ASSIGNMENT
Copy the listing below word for word, from the line containing "The height and width of the screenshot is (1558, 2380)." through the line containing "The image size is (493, 437).".

=== Section Start ===

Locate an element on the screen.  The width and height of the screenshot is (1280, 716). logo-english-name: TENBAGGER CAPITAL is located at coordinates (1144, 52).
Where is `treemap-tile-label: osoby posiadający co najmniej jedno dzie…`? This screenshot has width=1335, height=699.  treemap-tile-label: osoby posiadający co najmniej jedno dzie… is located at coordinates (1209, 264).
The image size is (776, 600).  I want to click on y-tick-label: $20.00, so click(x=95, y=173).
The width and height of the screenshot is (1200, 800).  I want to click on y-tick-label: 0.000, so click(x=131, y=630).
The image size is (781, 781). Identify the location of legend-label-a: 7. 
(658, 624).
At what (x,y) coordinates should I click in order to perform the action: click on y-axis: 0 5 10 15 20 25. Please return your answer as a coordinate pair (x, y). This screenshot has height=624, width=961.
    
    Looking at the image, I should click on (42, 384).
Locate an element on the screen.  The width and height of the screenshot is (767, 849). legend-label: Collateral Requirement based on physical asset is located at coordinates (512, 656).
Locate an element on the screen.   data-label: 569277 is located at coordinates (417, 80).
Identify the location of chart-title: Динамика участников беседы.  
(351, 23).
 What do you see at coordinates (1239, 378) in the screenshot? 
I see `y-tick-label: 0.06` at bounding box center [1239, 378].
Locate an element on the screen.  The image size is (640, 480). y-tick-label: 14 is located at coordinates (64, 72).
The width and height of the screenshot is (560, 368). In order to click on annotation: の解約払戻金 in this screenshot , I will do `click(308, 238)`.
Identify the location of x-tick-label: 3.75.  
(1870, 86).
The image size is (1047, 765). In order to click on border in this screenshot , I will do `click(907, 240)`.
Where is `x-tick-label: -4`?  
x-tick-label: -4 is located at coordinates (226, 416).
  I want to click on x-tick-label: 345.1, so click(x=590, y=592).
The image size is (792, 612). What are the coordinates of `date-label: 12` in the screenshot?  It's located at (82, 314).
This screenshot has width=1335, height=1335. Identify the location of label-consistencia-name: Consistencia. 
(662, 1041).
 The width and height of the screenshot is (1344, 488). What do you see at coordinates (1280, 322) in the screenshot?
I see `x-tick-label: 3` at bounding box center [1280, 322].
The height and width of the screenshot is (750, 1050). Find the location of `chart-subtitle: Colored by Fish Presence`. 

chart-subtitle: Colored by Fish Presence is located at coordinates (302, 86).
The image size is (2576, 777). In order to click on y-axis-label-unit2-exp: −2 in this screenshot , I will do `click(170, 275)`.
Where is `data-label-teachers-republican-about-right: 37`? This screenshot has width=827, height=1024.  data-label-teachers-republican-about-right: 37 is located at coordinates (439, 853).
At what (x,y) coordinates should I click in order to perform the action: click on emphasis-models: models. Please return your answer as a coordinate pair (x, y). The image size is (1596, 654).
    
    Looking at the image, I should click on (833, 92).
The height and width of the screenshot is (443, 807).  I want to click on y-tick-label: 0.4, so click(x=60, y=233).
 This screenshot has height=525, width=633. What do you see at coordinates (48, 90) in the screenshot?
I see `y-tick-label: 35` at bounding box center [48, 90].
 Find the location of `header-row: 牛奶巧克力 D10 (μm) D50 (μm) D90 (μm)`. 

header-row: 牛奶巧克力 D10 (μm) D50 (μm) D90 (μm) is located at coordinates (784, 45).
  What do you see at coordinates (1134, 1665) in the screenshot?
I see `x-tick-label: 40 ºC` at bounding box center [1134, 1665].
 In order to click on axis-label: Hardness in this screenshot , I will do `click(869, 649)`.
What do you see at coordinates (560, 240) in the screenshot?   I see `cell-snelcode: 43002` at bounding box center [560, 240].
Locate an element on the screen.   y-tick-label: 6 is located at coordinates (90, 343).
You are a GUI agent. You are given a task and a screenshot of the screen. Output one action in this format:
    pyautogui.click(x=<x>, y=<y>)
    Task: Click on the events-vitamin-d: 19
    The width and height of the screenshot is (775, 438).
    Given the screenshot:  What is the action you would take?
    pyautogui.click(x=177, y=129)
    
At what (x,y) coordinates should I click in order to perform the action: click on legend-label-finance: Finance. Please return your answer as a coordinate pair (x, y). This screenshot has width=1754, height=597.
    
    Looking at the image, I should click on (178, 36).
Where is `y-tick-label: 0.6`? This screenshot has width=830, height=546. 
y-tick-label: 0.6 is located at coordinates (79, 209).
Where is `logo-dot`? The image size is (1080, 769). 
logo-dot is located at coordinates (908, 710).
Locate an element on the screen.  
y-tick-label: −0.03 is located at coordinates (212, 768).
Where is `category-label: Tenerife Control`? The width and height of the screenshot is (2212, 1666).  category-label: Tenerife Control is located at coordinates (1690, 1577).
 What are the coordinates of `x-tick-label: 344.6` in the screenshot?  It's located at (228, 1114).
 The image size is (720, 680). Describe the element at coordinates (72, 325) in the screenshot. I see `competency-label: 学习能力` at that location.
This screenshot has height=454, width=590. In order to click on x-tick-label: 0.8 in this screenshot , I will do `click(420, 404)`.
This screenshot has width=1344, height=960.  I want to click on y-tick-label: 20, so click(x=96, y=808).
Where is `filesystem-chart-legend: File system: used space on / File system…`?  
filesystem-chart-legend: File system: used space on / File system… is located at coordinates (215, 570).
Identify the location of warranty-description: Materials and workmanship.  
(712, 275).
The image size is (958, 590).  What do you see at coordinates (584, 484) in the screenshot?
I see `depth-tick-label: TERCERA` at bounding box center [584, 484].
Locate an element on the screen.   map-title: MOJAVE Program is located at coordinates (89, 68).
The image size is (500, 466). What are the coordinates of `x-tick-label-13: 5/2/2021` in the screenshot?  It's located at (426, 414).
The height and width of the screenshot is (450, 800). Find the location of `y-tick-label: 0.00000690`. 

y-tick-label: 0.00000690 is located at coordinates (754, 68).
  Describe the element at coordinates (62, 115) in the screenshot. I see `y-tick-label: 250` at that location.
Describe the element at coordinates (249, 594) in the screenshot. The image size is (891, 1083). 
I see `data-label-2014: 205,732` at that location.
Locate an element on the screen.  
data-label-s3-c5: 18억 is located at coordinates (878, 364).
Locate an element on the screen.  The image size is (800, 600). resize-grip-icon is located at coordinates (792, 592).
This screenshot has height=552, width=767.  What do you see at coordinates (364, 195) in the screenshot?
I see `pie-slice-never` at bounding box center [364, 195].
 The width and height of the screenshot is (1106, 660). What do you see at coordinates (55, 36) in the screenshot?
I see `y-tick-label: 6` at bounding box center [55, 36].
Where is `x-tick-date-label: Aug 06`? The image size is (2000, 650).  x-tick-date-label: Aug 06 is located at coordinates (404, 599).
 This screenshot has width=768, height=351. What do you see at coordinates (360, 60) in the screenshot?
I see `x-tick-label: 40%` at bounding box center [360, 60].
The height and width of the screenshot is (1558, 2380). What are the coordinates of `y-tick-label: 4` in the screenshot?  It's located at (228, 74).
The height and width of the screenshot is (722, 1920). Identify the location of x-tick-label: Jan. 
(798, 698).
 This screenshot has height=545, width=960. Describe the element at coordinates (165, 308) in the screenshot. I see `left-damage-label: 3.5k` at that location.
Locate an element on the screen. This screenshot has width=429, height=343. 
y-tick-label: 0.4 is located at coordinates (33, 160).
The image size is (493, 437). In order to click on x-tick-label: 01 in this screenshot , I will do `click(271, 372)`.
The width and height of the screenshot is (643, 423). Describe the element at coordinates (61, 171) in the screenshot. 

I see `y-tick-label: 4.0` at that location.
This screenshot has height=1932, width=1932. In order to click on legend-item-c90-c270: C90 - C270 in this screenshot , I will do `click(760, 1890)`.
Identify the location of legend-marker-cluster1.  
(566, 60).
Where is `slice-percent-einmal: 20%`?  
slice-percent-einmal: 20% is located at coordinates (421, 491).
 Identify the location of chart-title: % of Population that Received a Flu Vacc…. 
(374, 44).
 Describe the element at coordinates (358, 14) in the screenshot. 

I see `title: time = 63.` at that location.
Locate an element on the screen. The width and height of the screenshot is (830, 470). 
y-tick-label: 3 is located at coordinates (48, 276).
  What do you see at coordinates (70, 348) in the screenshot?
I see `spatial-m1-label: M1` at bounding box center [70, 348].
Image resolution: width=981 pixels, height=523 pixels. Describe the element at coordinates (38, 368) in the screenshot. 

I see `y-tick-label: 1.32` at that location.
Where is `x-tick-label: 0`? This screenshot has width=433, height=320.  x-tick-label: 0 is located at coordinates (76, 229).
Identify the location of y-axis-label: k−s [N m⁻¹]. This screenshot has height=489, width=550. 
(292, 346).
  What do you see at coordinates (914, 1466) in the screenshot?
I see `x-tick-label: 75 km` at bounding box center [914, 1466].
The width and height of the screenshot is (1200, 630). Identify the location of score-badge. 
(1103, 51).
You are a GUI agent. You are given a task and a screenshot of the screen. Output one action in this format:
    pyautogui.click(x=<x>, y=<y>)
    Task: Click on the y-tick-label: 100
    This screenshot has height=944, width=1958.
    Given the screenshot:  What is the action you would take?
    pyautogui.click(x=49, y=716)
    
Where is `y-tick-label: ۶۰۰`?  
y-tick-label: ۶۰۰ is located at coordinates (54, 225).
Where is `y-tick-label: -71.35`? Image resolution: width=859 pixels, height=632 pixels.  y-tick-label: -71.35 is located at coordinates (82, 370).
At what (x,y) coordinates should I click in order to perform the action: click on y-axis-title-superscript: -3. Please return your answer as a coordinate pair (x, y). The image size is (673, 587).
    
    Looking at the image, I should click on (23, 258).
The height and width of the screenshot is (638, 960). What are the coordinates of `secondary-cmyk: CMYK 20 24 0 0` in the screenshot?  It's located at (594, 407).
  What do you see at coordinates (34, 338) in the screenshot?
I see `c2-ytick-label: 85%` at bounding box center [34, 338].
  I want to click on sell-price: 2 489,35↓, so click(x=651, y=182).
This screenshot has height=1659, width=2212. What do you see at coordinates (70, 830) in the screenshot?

=== Section End ===

ANSWER TO THIS EXERCISE
The height and width of the screenshot is (1558, 2380). What are the coordinates of `y-tick-label: 4` in the screenshot?  It's located at (228, 74).
The height and width of the screenshot is (722, 1920). Identify the location of x-tick-label: Jan. 
(798, 698).
 This screenshot has height=545, width=960. Describe the element at coordinates (165, 308) in the screenshot. I see `left-damage-label: 3.5k` at that location.
Locate an element on the screen. This screenshot has width=429, height=343. 
y-tick-label: 0.4 is located at coordinates (33, 160).
The image size is (493, 437). In order to click on x-tick-label: 01 in this screenshot , I will do `click(271, 372)`.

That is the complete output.